# start of STORED DATA

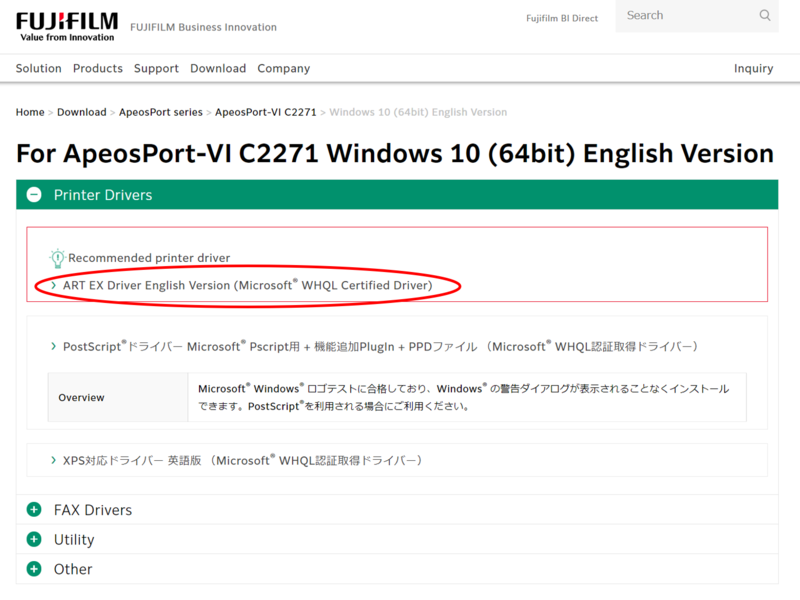Image resolution: width=800 pixels, height=600 pixels.
Task: Click the search magnifier icon
Action: 765,16
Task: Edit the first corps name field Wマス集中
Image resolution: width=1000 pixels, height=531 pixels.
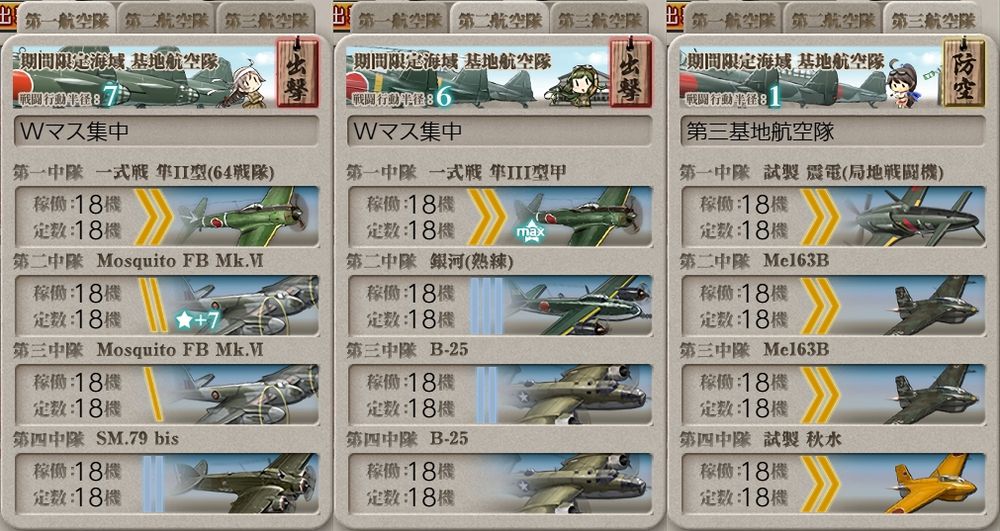Action: (166, 131)
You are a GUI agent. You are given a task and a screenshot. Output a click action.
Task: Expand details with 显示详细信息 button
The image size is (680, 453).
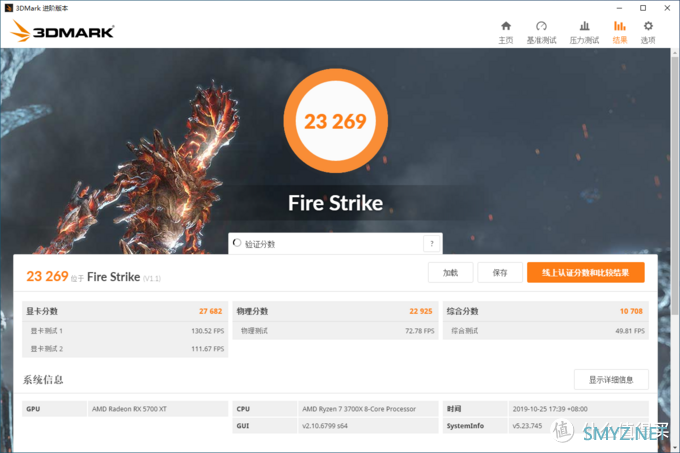610,379
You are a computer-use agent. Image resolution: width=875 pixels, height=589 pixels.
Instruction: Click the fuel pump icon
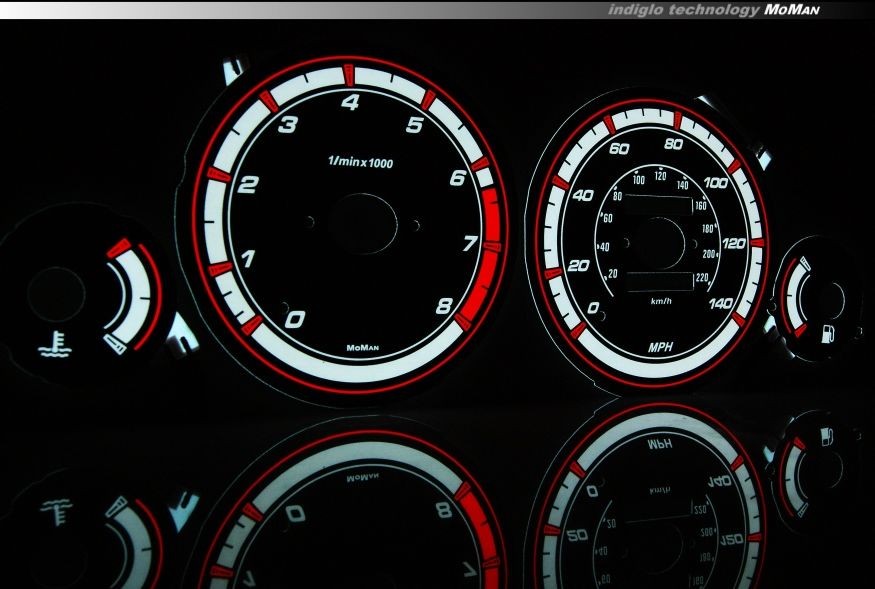(x=829, y=333)
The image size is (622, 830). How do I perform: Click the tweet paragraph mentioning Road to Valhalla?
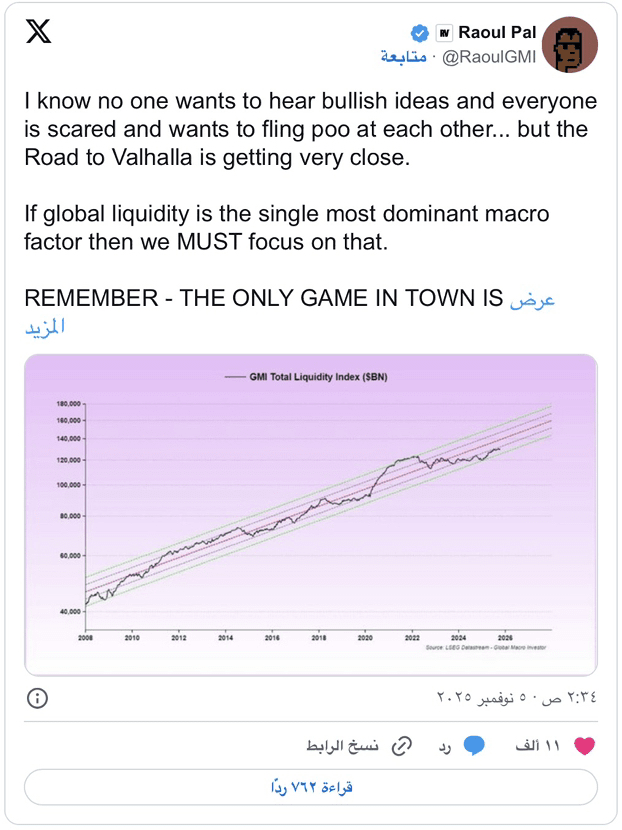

# end of STORED DATA

▸ EXERCISE DETAILS: Rewrite the lines from the one containing "Task: Edit the first corps name field Wマス集中" down to the last line, replacing "Image resolution" with "Screen resolution" and changing nothing else. Omit the pictures.

▸ WRITTEN SOLUTION:
Task: Edit the first corps name field Wマス集中
Screen resolution: width=1000 pixels, height=531 pixels.
Action: (166, 131)
You are a GUI agent. You are given a task and a screenshot. Output a click action.
Task: Expand details with 显示详细信息 button
The image size is (680, 453).
610,379
You are a computer-use agent. Screen resolution: width=875 pixels, height=589 pixels.
Instruction: Click the fuel pump icon
(x=829, y=333)
The image size is (622, 830). How do I perform: Click the tweet paragraph mentioning Road to Valhalla?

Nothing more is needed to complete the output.